Утром Вова переделал все важные дела и к полудню, пообедав с отцом на веранде, занял жаркую, но чрезвычайно удобную позицию подле круга взрослых, загорелых, крепких людей, с ожесточёнными лицами бросающих друг другу мяч. Сквозь мельтешение, уханье и крики он вёл наблюдение за девочкою в очках, которая вот-вот, по его расчетам, должна взвыть от скуки рядом с полною, неповоротливою мамою и сбежать, например, купаться. Тут-то Вова и собирался что-нибудь предпринять, полагаясь на случай и вдохновение.

Солнце пекло так, что Вова, лежащий животом на горячем песке, временами впадал в некий ступор, не в силах повернуть головы или шевельнуть пальцем; глаза закрывались сами собою, при этом на сетчатке в жёлтом мареве плавала проворная, точно живая, неприятная нитка, неуловимая для прямого взгляда.

Чтобы хоть чем-то заняться в ожидании, Вова затеял с собою игру, состоящую в осторожном откапывании ладошки, глубоко утопленной в сырой и прохладной подкладке песка. Главное и трудное состояло в том, чтобы ни в коем случае не коснуться цели другою, действующей рукою. Сопя, Вова уже прокопал с двух сторон необходимые рвы, в которые славно осыпался верхний слой чистого горячего песка, но рушащийся холмик ещё не обнажил затаённого. Конечно, Вова сильно усложнил себе задачу, растопырив все пальцы на ископаемой цели, но иначе игра была бы уж совсем несерьёзною.

В этот самый момент на него упала тень и чья-то маленькая, узкая, очень бледная, с белёсыми прозрачными ногтями рука лёгкими взмахами принялась Вове помогать. Подняв глаза, он увидел лишь черный силуэт, поскольку незнакомец уселся прямо между Вовою и нестерпимо белым солнцем.

- Уйди, - грубо приказал Вова, оценив детское сложение незваного помощника. Тот отдёрнул руку и улёгся рядом на песке, подперев голову, внимательно наблюдая за игрою. Вова косился на бесцеремонную тень, начиная злиться:

- Делать нечего? Иди к маме. - Никакого результата. Если бы не жаркая истома, вяжущая мышцы и мысли, Вова бы уже вспылил. Но теперь он лишь хотел, чтобы его оставили в покое; к тому же девочка напротив уже встала на колени и, широко расставив локти, поправляла на затылке тугую ленту, намереваясь, видимо, купаться. Пора было сосредоточиться, а для этого в первую очередь удалить навязчивого зрителя. Вова решительно повернулся и обмер…

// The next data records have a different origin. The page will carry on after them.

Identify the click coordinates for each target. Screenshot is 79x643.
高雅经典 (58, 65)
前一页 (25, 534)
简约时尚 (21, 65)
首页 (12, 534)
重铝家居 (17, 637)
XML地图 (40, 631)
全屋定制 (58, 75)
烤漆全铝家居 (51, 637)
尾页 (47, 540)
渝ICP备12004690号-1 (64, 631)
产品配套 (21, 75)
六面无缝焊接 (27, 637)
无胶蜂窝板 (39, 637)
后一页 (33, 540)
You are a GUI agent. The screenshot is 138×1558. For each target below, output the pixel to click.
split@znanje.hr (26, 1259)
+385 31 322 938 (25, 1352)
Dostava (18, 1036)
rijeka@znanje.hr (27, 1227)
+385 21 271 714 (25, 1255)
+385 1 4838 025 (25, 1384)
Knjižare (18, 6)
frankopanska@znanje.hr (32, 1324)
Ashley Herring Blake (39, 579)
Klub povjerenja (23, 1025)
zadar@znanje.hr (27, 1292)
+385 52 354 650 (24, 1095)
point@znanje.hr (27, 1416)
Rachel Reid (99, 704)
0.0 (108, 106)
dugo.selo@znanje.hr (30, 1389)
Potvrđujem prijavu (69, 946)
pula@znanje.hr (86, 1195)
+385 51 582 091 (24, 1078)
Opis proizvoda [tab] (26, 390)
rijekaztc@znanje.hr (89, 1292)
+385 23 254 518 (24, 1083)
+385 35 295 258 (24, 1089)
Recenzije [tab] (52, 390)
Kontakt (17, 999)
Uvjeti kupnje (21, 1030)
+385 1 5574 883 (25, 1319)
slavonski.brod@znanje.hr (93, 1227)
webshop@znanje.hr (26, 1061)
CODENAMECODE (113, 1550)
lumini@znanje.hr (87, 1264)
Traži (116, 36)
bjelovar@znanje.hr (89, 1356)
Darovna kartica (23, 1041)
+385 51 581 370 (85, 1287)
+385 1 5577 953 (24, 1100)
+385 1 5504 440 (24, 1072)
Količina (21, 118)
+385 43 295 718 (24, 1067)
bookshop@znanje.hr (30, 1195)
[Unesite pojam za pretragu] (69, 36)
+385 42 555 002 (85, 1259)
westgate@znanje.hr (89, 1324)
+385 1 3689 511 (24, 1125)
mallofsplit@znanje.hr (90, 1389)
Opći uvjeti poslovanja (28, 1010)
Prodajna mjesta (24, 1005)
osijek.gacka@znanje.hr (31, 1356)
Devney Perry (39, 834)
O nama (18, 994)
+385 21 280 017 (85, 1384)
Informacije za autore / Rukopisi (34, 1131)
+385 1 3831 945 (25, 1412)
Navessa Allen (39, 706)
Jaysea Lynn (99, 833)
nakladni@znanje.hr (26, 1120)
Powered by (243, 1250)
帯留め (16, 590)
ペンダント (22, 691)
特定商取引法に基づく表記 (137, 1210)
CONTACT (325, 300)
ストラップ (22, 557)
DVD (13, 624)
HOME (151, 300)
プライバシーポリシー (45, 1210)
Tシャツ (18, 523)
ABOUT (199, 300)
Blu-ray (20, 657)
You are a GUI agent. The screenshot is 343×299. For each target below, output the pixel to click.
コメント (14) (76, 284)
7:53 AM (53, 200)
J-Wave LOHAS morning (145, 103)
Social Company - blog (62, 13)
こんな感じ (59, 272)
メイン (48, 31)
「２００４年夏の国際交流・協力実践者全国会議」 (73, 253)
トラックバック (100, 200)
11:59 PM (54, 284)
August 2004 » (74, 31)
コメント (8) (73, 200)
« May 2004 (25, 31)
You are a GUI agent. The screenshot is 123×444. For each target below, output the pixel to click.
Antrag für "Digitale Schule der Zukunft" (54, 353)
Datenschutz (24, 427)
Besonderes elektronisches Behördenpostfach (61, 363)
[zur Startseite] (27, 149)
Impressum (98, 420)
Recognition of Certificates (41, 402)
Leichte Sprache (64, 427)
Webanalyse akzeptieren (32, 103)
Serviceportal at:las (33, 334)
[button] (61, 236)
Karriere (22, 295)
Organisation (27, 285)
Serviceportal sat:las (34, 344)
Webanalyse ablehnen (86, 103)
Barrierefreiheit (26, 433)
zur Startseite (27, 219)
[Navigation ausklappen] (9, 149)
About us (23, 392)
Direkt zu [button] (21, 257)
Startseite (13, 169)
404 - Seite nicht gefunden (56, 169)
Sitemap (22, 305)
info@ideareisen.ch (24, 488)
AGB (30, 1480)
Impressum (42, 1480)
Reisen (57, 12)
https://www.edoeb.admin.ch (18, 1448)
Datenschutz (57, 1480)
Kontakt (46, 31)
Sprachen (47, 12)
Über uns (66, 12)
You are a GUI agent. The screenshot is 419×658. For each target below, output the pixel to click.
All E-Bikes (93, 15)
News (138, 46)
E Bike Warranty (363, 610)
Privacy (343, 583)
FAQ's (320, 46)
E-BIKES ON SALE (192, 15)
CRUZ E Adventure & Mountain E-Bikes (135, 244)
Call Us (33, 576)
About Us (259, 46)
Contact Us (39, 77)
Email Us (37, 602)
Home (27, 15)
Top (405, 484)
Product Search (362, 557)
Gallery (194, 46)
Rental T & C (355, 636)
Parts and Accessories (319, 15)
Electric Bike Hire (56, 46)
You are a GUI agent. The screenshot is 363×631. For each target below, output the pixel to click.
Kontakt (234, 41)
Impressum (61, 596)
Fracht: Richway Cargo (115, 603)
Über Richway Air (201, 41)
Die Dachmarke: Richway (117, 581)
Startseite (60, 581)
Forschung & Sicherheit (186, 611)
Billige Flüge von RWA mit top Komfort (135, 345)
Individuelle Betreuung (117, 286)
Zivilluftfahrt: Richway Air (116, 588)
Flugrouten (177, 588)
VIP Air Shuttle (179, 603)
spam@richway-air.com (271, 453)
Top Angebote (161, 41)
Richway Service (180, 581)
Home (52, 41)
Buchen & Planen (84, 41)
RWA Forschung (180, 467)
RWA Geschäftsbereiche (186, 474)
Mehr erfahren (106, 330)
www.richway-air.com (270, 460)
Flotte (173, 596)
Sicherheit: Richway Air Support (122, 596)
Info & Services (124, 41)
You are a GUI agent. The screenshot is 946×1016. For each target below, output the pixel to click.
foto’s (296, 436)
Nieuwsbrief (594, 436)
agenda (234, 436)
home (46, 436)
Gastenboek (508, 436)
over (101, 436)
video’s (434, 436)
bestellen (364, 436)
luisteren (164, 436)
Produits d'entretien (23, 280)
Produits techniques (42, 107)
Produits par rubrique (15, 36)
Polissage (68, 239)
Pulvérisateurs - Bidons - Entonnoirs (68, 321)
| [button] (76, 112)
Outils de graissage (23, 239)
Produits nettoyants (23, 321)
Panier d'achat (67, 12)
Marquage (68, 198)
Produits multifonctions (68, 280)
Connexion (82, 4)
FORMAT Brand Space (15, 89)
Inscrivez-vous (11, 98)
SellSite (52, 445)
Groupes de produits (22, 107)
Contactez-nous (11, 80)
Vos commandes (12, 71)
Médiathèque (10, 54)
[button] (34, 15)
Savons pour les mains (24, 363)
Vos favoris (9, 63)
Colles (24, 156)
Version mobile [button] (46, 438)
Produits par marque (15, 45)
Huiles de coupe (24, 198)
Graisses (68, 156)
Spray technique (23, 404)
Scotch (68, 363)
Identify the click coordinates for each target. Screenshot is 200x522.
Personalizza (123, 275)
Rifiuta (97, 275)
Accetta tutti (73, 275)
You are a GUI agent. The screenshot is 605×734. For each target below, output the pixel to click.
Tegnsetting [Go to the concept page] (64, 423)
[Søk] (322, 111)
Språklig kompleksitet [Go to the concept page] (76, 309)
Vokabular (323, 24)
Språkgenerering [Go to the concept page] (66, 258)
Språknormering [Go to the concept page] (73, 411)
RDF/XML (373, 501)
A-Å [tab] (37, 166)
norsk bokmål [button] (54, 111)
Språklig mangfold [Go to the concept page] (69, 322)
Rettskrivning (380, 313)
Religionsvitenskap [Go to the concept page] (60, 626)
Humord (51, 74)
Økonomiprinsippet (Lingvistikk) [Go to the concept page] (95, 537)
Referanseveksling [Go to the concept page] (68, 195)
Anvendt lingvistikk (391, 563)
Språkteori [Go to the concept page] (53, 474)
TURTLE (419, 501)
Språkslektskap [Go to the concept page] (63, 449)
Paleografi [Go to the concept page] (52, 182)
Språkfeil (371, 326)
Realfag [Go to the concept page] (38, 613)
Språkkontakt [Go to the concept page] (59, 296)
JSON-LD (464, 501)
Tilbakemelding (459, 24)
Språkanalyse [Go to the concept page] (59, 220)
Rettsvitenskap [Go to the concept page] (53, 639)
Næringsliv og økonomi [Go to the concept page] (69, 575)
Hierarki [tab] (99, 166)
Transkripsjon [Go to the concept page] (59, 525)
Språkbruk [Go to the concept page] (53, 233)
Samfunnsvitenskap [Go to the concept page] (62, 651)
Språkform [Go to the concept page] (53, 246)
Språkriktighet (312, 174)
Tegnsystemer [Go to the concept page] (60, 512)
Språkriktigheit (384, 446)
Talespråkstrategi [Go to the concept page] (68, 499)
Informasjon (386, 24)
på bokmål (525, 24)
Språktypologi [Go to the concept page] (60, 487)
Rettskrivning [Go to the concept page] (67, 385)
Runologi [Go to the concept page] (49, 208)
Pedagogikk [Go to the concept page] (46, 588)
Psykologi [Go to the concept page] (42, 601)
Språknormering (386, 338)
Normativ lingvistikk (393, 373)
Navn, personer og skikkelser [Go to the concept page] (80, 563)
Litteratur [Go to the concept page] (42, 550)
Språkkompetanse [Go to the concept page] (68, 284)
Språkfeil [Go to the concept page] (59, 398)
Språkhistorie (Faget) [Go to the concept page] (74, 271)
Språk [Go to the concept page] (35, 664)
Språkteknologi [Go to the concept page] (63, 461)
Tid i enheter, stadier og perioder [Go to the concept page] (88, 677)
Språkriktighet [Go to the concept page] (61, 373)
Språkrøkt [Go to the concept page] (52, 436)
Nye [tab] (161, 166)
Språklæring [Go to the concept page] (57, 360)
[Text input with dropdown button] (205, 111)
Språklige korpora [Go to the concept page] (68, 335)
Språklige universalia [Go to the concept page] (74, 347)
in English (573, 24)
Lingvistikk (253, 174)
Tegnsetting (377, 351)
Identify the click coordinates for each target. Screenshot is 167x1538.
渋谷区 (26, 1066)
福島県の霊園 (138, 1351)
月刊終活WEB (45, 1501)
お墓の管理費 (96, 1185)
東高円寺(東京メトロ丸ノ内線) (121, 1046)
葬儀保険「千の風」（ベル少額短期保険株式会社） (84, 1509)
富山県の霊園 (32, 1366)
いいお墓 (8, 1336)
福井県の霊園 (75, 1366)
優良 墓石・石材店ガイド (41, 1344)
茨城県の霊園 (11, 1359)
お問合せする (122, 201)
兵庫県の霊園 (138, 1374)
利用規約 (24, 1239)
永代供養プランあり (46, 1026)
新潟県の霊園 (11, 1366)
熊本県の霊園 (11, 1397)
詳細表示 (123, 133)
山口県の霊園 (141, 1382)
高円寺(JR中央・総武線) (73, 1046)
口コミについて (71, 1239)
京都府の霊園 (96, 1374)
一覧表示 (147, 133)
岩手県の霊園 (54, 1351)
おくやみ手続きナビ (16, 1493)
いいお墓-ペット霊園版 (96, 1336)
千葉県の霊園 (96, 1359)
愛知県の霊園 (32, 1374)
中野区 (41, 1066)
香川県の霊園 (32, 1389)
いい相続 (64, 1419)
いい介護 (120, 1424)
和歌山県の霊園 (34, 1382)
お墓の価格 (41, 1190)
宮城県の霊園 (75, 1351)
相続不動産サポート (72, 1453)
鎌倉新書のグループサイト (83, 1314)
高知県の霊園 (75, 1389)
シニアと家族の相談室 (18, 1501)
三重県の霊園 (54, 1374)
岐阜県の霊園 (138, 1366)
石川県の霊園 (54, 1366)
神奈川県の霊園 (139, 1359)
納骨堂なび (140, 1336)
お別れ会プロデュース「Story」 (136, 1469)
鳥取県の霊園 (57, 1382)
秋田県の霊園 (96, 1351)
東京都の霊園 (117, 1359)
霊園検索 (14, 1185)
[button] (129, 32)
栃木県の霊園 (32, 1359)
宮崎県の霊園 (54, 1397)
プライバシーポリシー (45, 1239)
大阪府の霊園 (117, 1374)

Ему никогда не доводилось видеть подобные глаза. И дело даже не в том, что они были черны, как тот вечерний, самый любимый Вовин миг, когда папа, мягко отобрав книгу и поцеловав в макушку, гасил в комнате свет. Гораздо сильнее поразило Вову выражение этих глаз: столько в них было любовного внимания к каждому его движению, точно весь смысл существования этого незнакомого мальчика заключался в его, Вовиной, возне с песком. Похожий взгляд вспомнился сразу: совсем ещё маленьким, высунув язык, он вёл кисточкою в синей акварели по белоснежному листу и, косясь на замершего сбоку отца, вдруг увидел во взрослых глазах непонятную слезу, и тут же от испуга и неожиданности разревелся сам.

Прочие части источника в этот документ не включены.